Task description:
Every entry below is to be copied exactly, with nothing left out.

#####

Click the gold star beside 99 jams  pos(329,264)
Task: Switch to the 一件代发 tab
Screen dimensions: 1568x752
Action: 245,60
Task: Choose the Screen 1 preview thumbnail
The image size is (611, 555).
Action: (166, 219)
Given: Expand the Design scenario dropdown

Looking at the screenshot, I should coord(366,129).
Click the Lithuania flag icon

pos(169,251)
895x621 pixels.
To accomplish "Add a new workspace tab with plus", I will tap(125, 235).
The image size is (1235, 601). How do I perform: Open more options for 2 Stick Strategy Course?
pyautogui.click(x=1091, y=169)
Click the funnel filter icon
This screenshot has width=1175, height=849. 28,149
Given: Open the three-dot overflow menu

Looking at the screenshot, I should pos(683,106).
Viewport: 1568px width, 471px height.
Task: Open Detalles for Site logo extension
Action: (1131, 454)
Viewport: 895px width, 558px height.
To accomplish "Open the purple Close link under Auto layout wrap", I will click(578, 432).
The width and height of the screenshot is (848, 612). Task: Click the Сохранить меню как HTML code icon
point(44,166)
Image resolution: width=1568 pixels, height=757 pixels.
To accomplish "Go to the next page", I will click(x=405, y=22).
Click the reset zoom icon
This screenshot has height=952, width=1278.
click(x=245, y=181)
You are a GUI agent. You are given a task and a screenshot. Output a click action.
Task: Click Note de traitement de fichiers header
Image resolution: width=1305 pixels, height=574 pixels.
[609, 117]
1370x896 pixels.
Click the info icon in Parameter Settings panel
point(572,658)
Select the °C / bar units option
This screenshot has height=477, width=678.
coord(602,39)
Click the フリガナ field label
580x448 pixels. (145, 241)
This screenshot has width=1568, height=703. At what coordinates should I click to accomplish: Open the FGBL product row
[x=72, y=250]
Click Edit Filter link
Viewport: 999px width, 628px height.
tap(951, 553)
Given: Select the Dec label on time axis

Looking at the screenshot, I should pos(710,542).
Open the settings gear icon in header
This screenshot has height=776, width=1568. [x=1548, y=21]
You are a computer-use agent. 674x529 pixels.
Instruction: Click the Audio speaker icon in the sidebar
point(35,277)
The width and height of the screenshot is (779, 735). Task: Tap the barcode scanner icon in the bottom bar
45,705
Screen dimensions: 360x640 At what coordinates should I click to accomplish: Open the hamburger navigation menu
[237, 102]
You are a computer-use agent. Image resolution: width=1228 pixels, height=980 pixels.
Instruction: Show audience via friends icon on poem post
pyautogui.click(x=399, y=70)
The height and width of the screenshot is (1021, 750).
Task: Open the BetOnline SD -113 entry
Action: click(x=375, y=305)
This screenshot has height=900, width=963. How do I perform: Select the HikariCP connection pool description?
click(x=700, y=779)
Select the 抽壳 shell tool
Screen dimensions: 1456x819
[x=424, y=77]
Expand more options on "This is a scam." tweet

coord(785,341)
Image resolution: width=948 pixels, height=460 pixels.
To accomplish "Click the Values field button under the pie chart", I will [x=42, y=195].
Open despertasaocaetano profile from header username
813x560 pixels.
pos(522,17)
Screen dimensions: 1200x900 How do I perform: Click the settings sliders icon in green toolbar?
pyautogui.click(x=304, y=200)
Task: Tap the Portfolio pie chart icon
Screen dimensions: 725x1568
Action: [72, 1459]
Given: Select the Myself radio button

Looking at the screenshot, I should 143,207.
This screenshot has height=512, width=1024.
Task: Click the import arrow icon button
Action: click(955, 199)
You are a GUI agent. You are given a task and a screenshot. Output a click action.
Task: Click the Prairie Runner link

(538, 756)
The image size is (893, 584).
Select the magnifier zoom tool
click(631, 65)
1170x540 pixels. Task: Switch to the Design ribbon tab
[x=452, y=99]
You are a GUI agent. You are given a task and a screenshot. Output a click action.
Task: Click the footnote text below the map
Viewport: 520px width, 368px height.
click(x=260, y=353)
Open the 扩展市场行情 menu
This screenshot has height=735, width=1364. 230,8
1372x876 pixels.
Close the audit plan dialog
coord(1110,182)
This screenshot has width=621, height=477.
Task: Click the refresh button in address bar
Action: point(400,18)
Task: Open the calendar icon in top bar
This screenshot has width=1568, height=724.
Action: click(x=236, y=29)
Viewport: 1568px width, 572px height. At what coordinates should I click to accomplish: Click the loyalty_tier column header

#####

Your response:
Click the gold star beside 99 jams  pos(329,264)
Task: Switch to the 一件代发 tab
Screen dimensions: 1568x752
Action: 245,60
Task: Choose the Screen 1 preview thumbnail
The image size is (611, 555).
Action: (166, 219)
Given: Expand the Design scenario dropdown

Looking at the screenshot, I should coord(366,129).
Click the Lithuania flag icon

pos(169,251)
895x621 pixels.
To accomplish "Add a new workspace tab with plus", I will tap(125, 235).
The image size is (1235, 601). How do I perform: Open more options for 2 Stick Strategy Course?
pyautogui.click(x=1091, y=169)
Click the funnel filter icon
This screenshot has width=1175, height=849. 28,149
Given: Open the three-dot overflow menu

Looking at the screenshot, I should pos(683,106).
Viewport: 1568px width, 471px height.
Task: Open Detalles for Site logo extension
Action: (1131, 454)
Viewport: 895px width, 558px height.
To accomplish "Open the purple Close link under Auto layout wrap", I will click(578, 432).
The width and height of the screenshot is (848, 612). Task: Click the Сохранить меню как HTML code icon
point(44,166)
Image resolution: width=1568 pixels, height=757 pixels.
To accomplish "Go to the next page", I will click(x=405, y=22).
Click the reset zoom icon
This screenshot has height=952, width=1278.
click(x=245, y=181)
You are a GUI agent. You are given a task and a screenshot. Output a click action.
Task: Click Note de traitement de fichiers header
Image resolution: width=1305 pixels, height=574 pixels.
[609, 117]
1370x896 pixels.
Click the info icon in Parameter Settings panel
point(572,658)
Select the °C / bar units option
This screenshot has height=477, width=678.
coord(602,39)
Click the フリガナ field label
580x448 pixels. (145, 241)
This screenshot has width=1568, height=703. At what coordinates should I click to accomplish: Open the FGBL product row
[x=72, y=250]
Click Edit Filter link
Viewport: 999px width, 628px height.
tap(951, 553)
Given: Select the Dec label on time axis

Looking at the screenshot, I should pos(710,542).
Open the settings gear icon in header
This screenshot has height=776, width=1568. [x=1548, y=21]
You are a computer-use agent. 674x529 pixels.
Instruction: Click the Audio speaker icon in the sidebar
point(35,277)
The width and height of the screenshot is (779, 735). Task: Tap the barcode scanner icon in the bottom bar
45,705
Screen dimensions: 360x640 At what coordinates should I click to accomplish: Open the hamburger navigation menu
[237, 102]
You are a computer-use agent. Image resolution: width=1228 pixels, height=980 pixels.
Instruction: Show audience via friends icon on poem post
pyautogui.click(x=399, y=70)
The height and width of the screenshot is (1021, 750).
Task: Open the BetOnline SD -113 entry
Action: click(x=375, y=305)
This screenshot has height=900, width=963. How do I perform: Select the HikariCP connection pool description?
click(x=700, y=779)
Select the 抽壳 shell tool
Screen dimensions: 1456x819
[x=424, y=77]
Expand more options on "This is a scam." tweet

coord(785,341)
Image resolution: width=948 pixels, height=460 pixels.
To accomplish "Click the Values field button under the pie chart", I will [x=42, y=195].
Open despertasaocaetano profile from header username
813x560 pixels.
pos(522,17)
Screen dimensions: 1200x900 How do I perform: Click the settings sliders icon in green toolbar?
pyautogui.click(x=304, y=200)
Task: Tap the Portfolio pie chart icon
Screen dimensions: 725x1568
Action: [72, 1459]
Given: Select the Myself radio button

Looking at the screenshot, I should 143,207.
This screenshot has height=512, width=1024.
Task: Click the import arrow icon button
Action: click(955, 199)
You are a GUI agent. You are given a task and a screenshot. Output a click action.
Task: Click the Prairie Runner link

(538, 756)
The image size is (893, 584).
Select the magnifier zoom tool
click(631, 65)
1170x540 pixels. Task: Switch to the Design ribbon tab
[x=452, y=99]
You are a GUI agent. You are given a task and a screenshot. Output a click action.
Task: Click the footnote text below the map
Viewport: 520px width, 368px height.
click(x=260, y=353)
Open the 扩展市场行情 menu
This screenshot has height=735, width=1364. 230,8
1372x876 pixels.
Close the audit plan dialog
coord(1110,182)
This screenshot has width=621, height=477.
Task: Click the refresh button in address bar
Action: point(400,18)
Task: Open the calendar icon in top bar
This screenshot has width=1568, height=724.
Action: click(x=236, y=29)
Viewport: 1568px width, 572px height. At what coordinates should I click to accomplish: Click the loyalty_tier column header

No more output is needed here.